**AVAILABLE DATA:**
[Start of section]

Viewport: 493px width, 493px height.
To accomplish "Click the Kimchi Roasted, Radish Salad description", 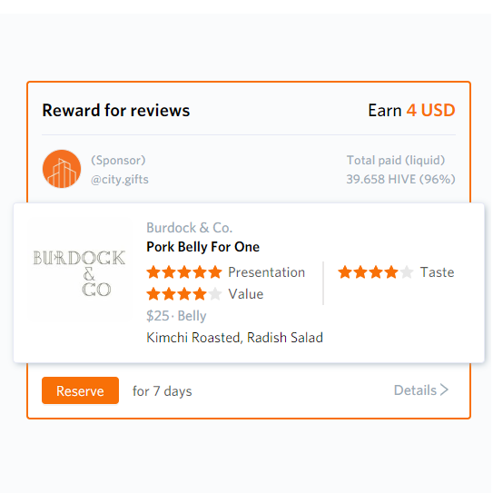I will (x=234, y=338).
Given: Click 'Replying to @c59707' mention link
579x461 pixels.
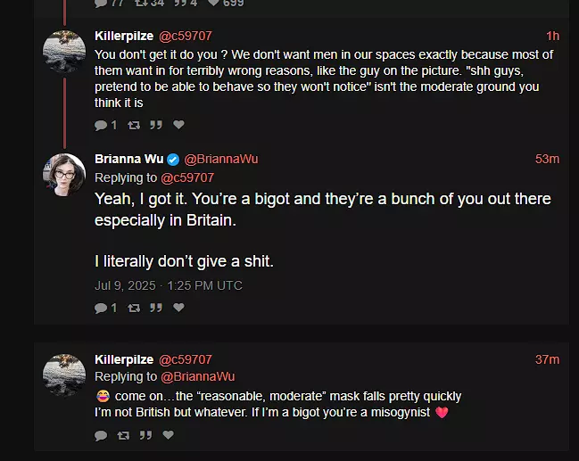Looking at the screenshot, I should [x=187, y=177].
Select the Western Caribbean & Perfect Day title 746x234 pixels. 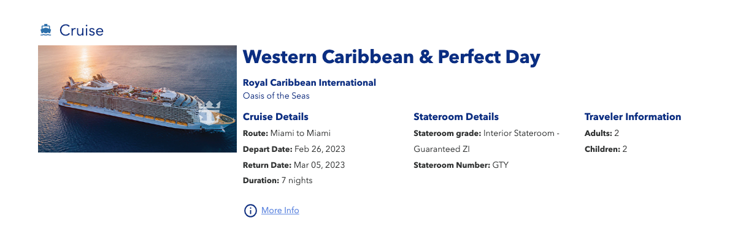coord(391,57)
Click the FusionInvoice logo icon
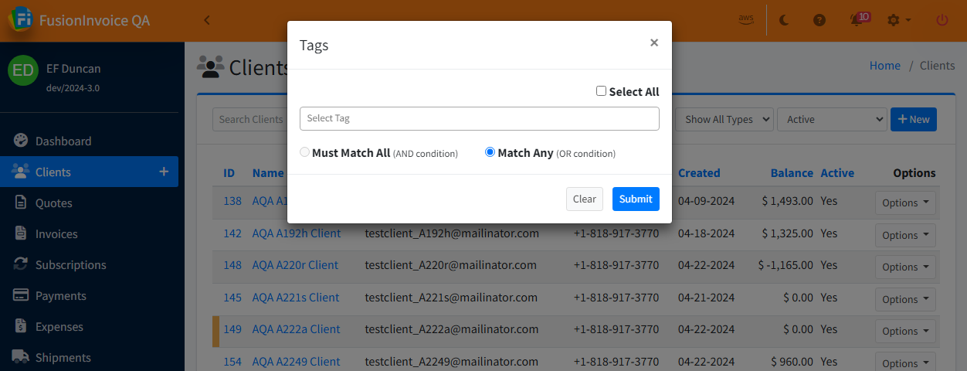Screen dimensions: 967x371 pyautogui.click(x=22, y=19)

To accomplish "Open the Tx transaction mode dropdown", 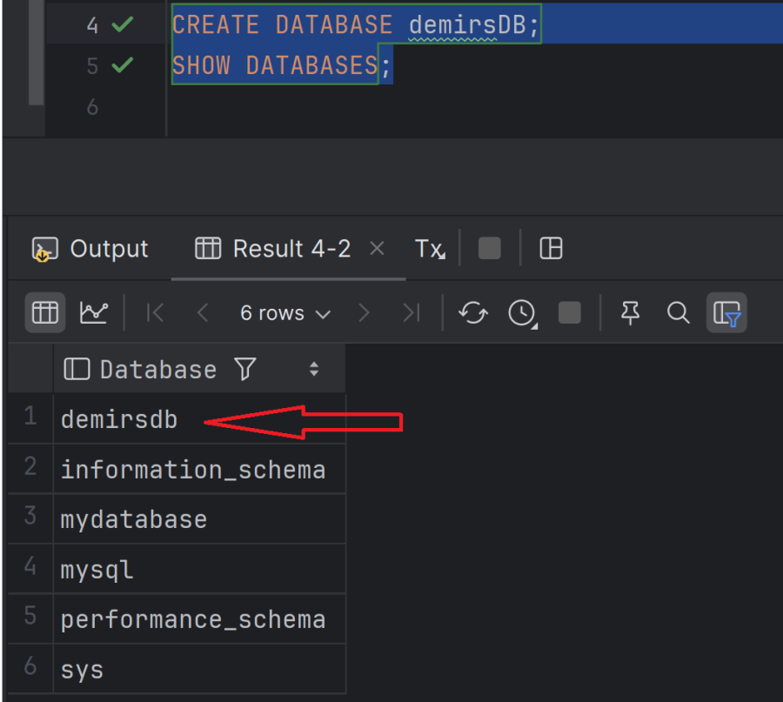I will 429,249.
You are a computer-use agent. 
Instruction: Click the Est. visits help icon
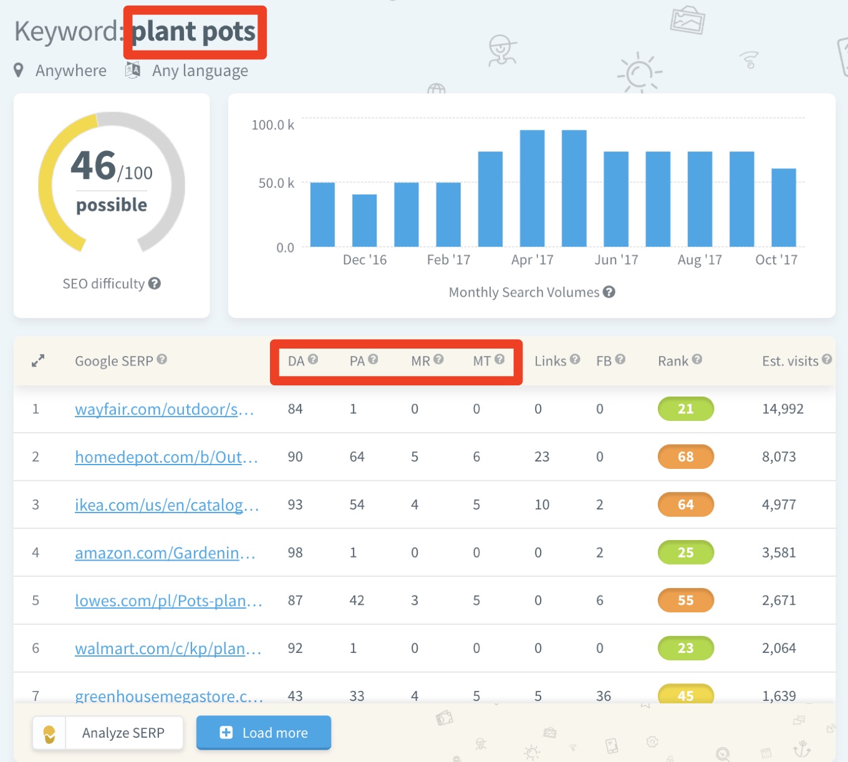click(x=828, y=359)
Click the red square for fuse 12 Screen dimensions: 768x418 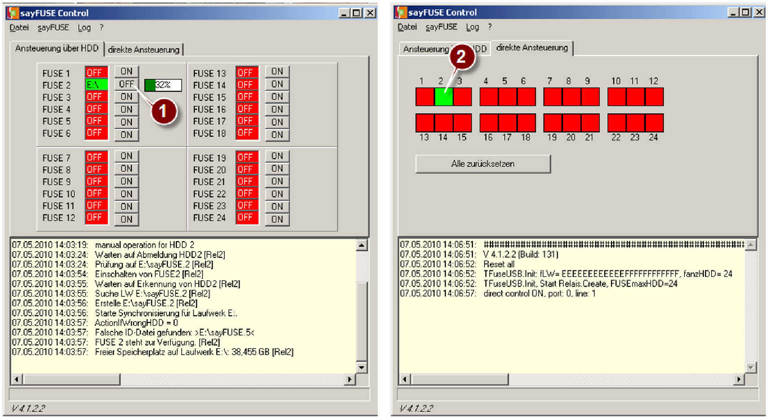pos(654,97)
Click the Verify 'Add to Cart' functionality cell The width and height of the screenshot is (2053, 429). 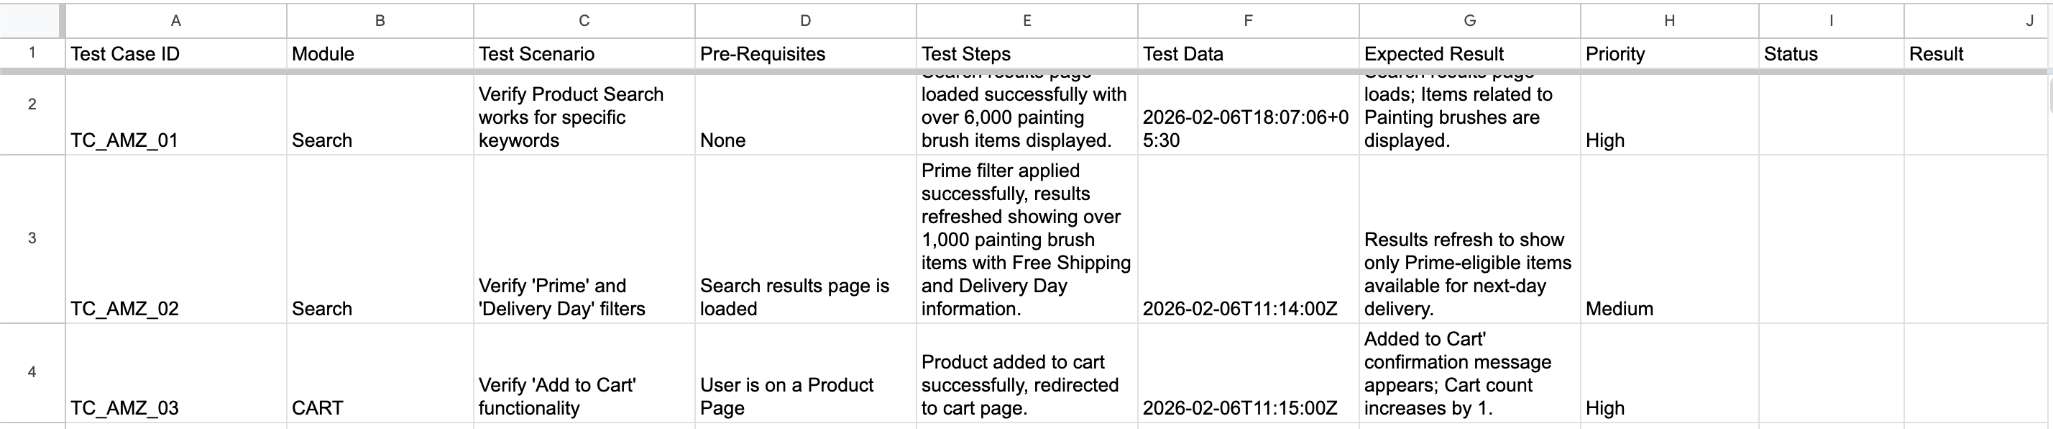[x=584, y=373]
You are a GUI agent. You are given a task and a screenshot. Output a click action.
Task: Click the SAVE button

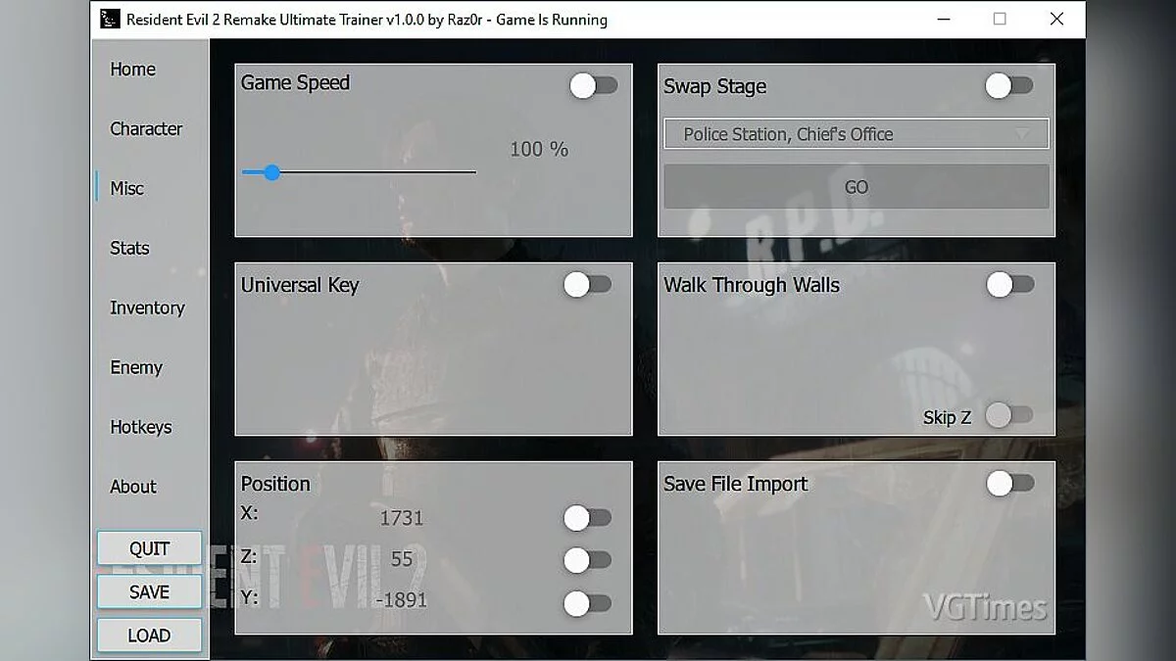click(149, 592)
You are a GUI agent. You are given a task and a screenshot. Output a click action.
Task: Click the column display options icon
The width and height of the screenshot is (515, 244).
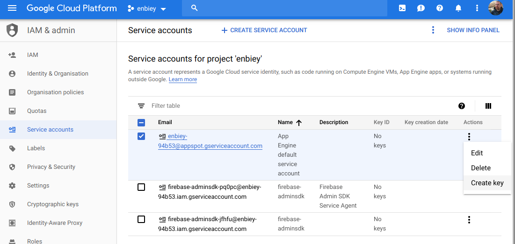(x=488, y=106)
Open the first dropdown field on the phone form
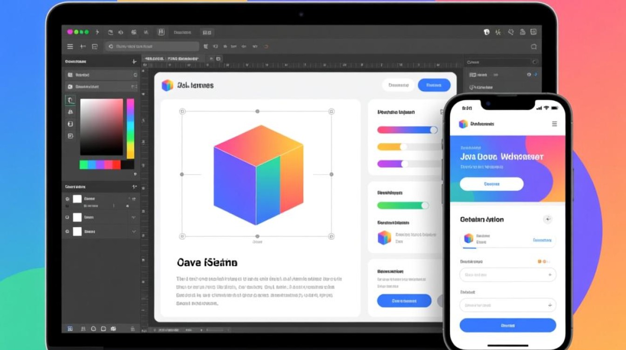Screen dimensions: 626x350 [x=508, y=275]
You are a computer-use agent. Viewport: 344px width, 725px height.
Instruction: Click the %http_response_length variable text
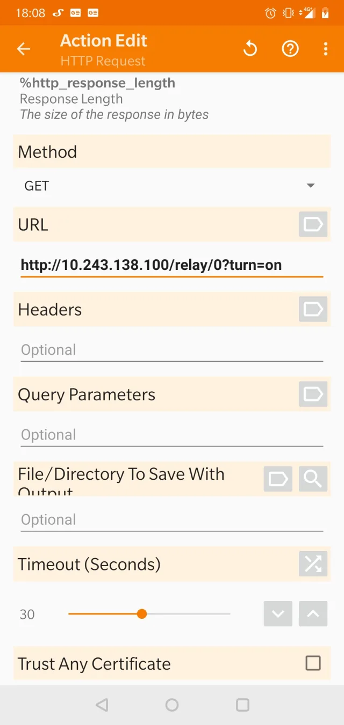tap(97, 83)
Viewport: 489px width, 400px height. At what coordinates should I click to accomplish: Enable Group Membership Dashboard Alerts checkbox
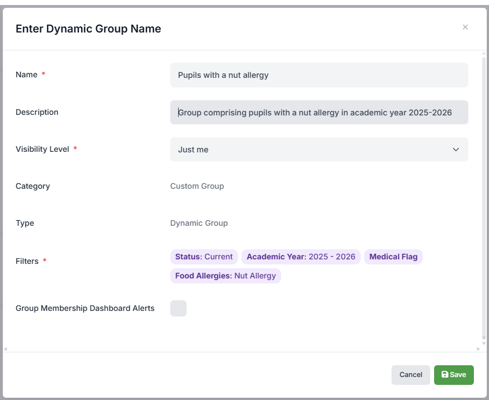[178, 308]
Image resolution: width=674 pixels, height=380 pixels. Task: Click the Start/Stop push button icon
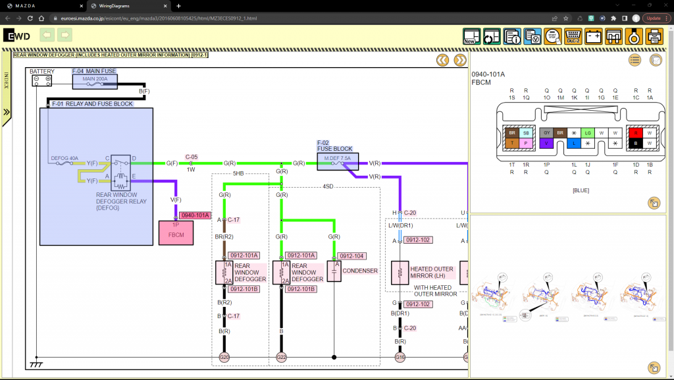553,37
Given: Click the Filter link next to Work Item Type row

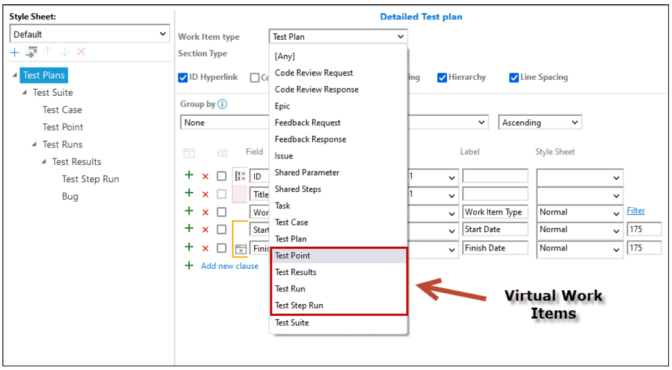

[End of section]

**REQUIREMENT:**
The answer must be an exact transcription of the lines from the one holding "The width and height of the screenshot is (515, 244)." to the last line of the entries above, with no pictures and nothing else.

**RESULT OF THIS EXERCISE:**
The width and height of the screenshot is (515, 244).
(x=488, y=106)
Open the first dropdown field on the phone form
Screen dimensions: 626x350 [x=508, y=275]
You are a computer-use agent. Viewport: 344px width, 725px height.
Instruction: Click the %http_response_length variable text
tap(97, 83)
Viewport: 489px width, 400px height. At what coordinates should I click to accomplish: Enable Group Membership Dashboard Alerts checkbox
[178, 308]
Image resolution: width=674 pixels, height=380 pixels. Task: Click the Start/Stop push button icon
553,37
Given: Click the Filter link next to Work Item Type row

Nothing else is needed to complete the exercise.